Whenever a line in the material below contains "marker", copy that line.
Content starts
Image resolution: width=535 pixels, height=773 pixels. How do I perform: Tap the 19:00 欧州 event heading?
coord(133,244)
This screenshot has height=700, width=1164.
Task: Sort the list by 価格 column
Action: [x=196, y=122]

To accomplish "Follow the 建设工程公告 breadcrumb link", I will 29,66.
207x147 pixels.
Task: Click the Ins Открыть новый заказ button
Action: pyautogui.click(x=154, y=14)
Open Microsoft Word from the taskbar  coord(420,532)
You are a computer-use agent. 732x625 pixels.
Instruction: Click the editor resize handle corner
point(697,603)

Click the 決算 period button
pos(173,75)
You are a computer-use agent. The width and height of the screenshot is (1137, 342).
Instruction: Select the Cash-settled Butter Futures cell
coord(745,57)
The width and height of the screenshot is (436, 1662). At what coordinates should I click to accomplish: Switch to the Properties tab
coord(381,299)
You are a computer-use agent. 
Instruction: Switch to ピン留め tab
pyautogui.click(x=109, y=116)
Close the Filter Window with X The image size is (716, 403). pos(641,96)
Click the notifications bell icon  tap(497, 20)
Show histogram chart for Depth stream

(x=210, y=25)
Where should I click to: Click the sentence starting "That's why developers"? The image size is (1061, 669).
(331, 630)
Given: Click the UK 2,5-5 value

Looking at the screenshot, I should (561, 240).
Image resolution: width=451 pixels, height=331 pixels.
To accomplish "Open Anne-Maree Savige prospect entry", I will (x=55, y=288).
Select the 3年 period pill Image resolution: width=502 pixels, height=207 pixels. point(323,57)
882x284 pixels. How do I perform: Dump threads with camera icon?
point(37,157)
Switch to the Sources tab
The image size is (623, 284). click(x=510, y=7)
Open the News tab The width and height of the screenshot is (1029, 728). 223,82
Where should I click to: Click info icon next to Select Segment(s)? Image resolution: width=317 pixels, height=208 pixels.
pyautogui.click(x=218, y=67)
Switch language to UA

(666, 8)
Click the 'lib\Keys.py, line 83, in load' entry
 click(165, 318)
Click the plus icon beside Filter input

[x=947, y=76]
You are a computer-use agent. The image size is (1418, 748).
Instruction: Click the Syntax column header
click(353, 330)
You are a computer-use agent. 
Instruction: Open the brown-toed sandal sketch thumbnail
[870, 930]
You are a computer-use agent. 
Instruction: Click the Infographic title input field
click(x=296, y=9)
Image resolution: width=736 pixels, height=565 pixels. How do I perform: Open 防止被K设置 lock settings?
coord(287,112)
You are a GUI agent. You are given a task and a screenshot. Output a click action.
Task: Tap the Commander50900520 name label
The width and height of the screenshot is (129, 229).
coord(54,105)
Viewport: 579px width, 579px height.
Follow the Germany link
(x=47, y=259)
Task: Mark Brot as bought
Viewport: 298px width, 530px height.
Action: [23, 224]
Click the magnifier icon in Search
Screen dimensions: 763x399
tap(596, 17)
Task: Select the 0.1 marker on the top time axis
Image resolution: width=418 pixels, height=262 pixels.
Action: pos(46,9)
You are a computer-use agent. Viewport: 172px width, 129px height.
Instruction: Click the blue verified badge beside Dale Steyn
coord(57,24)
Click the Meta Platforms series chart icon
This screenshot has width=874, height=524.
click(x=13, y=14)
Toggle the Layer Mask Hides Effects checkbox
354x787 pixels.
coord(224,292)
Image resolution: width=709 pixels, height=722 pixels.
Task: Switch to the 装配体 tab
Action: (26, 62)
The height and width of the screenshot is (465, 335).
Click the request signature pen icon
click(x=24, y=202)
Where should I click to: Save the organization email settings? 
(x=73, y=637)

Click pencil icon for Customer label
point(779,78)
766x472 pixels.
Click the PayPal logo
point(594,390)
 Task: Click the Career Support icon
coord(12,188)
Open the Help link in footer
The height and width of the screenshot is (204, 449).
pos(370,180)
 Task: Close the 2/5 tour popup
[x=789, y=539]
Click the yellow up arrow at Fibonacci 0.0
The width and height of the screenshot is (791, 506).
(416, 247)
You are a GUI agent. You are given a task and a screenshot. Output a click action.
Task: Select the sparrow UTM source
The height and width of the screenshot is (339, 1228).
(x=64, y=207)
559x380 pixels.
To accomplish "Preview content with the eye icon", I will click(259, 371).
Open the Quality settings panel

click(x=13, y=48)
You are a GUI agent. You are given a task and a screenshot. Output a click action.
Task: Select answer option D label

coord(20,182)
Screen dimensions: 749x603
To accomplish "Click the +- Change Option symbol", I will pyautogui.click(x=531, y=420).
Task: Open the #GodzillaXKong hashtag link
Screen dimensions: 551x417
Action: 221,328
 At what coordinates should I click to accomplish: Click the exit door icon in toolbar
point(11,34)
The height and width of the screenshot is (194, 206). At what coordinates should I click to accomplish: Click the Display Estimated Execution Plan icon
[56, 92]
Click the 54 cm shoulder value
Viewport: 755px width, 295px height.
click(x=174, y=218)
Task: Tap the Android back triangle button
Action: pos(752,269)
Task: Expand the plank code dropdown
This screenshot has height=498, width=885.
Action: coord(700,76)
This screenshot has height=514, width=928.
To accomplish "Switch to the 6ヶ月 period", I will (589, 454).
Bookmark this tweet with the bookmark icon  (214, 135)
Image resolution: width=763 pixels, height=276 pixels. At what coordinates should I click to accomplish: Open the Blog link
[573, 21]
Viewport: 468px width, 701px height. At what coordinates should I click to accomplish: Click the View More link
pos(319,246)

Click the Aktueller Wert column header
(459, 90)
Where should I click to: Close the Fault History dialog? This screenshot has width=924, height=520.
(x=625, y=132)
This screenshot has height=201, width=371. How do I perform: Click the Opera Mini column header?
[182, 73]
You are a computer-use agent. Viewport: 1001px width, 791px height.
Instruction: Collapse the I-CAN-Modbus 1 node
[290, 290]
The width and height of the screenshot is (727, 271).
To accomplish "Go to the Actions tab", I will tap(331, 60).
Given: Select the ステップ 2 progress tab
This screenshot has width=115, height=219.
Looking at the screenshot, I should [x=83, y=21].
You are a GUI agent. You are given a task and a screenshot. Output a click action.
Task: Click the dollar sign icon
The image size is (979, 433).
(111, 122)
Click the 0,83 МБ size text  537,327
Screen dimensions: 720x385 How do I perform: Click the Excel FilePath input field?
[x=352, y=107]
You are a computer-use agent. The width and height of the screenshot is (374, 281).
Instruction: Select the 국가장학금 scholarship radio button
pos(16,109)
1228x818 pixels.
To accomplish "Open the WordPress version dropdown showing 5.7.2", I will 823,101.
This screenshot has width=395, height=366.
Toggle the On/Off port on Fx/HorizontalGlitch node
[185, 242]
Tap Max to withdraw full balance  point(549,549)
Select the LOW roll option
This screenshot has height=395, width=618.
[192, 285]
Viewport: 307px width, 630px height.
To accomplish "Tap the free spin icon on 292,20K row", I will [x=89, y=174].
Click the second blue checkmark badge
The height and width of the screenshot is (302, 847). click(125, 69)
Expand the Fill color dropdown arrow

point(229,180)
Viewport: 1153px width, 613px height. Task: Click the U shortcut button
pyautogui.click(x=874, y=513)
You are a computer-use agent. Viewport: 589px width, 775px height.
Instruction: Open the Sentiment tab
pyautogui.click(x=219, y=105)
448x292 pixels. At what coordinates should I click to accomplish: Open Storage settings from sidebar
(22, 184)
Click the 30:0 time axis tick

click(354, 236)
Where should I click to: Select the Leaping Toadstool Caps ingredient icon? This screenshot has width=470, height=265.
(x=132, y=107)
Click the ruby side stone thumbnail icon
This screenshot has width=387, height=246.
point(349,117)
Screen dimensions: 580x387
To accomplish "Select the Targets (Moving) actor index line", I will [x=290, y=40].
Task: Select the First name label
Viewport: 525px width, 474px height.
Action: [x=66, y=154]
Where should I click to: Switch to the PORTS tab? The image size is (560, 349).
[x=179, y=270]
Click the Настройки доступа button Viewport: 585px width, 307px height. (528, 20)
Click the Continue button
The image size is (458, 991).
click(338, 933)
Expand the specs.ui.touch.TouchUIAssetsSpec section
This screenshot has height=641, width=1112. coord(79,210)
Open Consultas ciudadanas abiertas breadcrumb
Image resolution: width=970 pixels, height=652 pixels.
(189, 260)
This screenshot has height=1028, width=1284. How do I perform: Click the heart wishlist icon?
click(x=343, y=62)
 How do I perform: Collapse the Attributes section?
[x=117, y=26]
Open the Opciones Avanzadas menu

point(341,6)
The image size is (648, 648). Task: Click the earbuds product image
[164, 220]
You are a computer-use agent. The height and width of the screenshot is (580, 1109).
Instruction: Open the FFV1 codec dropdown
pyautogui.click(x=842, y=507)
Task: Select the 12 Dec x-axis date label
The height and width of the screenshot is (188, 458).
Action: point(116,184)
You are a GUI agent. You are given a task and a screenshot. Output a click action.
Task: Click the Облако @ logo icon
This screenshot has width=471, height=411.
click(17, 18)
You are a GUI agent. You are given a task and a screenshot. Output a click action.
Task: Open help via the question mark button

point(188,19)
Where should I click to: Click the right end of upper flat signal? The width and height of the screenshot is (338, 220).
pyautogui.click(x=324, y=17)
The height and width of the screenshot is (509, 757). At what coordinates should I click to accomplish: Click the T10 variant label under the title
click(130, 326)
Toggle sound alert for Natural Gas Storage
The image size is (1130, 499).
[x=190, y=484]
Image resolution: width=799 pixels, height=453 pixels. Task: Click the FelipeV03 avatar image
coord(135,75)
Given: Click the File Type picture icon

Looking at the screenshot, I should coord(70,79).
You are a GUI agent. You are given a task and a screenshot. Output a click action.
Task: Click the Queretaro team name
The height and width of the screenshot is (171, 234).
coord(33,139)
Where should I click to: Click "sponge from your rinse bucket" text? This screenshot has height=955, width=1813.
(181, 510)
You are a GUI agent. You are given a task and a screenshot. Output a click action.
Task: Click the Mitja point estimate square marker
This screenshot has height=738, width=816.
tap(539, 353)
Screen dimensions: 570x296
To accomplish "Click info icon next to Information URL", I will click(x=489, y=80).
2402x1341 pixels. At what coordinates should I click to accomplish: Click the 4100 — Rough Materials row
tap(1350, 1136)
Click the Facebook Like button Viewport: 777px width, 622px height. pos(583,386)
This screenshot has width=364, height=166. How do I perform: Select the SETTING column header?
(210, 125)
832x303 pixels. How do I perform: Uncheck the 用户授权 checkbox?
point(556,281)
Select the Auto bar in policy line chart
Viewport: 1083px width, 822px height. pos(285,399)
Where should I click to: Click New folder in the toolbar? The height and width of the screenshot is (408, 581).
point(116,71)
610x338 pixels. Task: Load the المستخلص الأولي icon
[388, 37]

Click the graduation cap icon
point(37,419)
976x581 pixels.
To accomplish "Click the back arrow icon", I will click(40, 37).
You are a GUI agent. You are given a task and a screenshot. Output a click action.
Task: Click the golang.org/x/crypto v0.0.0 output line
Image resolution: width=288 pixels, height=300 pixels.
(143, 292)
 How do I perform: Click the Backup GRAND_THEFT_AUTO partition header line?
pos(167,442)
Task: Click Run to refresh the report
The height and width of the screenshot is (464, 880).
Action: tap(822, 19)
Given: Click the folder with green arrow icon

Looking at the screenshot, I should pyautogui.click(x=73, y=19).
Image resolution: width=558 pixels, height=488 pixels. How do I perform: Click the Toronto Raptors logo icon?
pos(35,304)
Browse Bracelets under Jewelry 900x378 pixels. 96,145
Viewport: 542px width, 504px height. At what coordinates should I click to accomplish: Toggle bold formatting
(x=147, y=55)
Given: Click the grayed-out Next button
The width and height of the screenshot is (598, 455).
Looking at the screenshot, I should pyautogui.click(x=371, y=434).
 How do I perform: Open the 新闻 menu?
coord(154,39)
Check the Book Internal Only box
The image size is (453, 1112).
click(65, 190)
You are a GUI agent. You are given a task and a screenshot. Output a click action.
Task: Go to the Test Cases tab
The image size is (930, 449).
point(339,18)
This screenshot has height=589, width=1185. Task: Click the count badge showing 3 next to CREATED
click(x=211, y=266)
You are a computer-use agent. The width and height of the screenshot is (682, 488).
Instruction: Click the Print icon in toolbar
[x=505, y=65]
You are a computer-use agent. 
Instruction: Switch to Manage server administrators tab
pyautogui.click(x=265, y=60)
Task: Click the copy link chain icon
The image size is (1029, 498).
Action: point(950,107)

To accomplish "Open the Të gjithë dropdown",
Content ends
## Response for this exercise
Task: Select the 0.1 marker on the top time axis
Task: Click the Mitja point estimate square marker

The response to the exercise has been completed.